- Opening Delimiter -

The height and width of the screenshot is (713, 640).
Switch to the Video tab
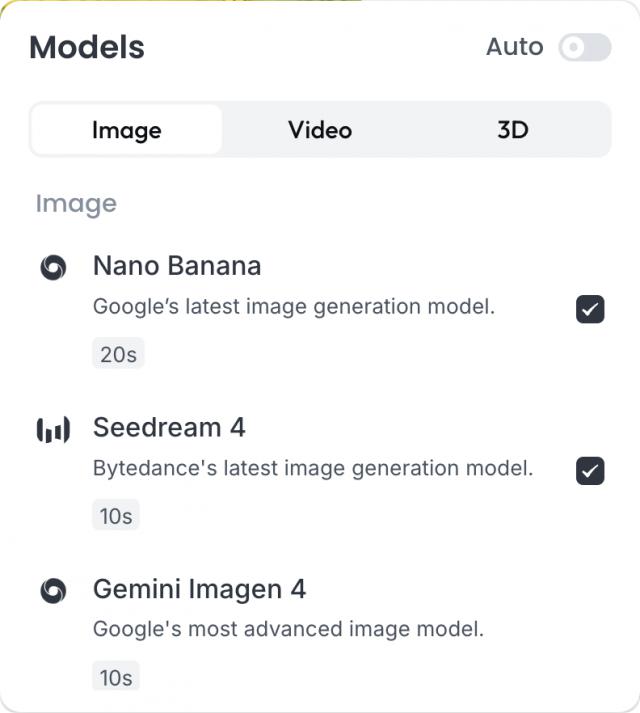tap(320, 130)
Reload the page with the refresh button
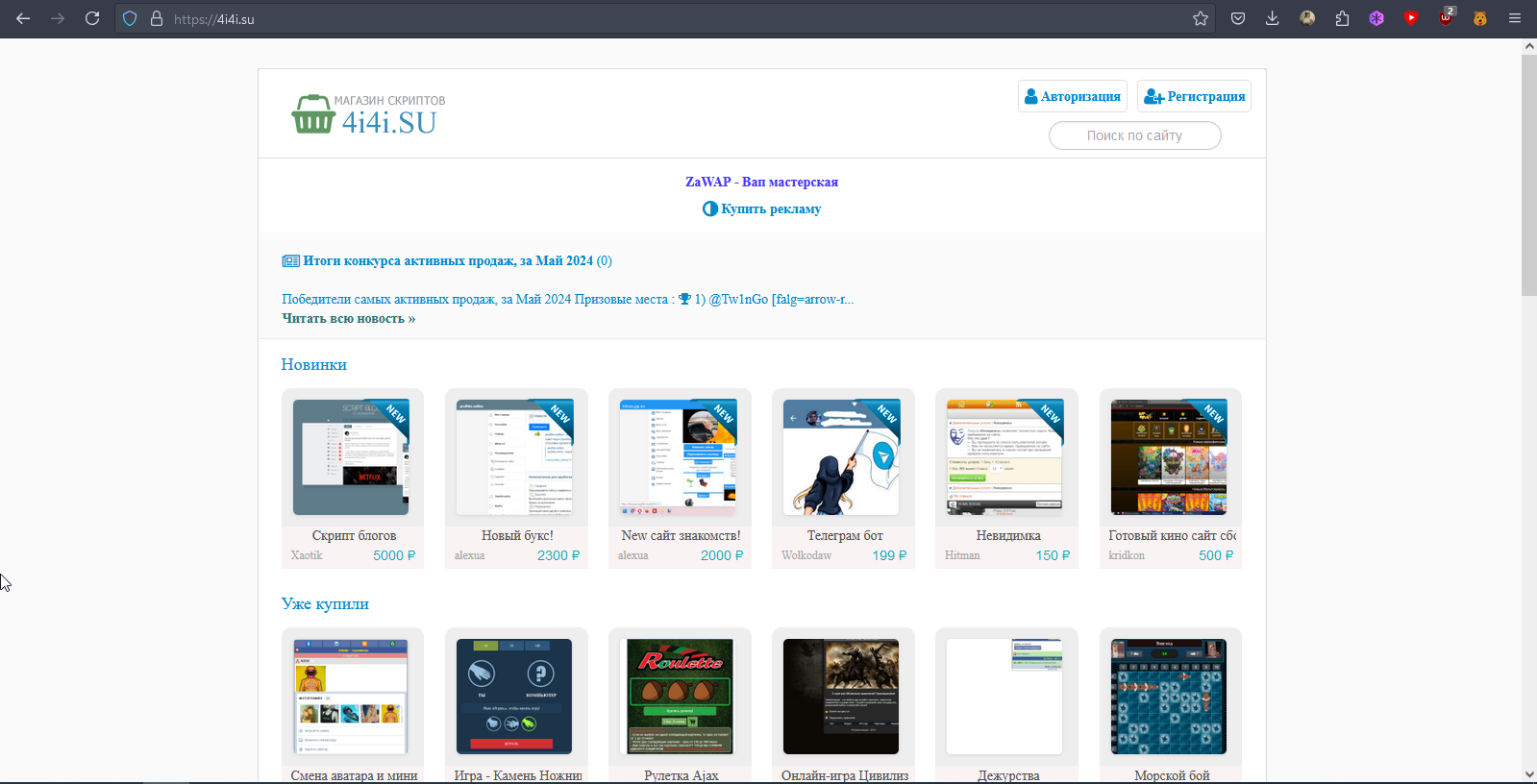Viewport: 1537px width, 784px height. point(92,18)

- Closing Delimiter -

__TASK REQUIREMENTS__
Since pictures are not part of the copy, set down only the remaining data exactly.

__ANSWER FOR THIS EXERCISE__
The height and width of the screenshot is (713, 640).
Switch to the Video tab
tap(320, 130)
Reload the page with the refresh button
Viewport: 1537px width, 784px height. point(92,18)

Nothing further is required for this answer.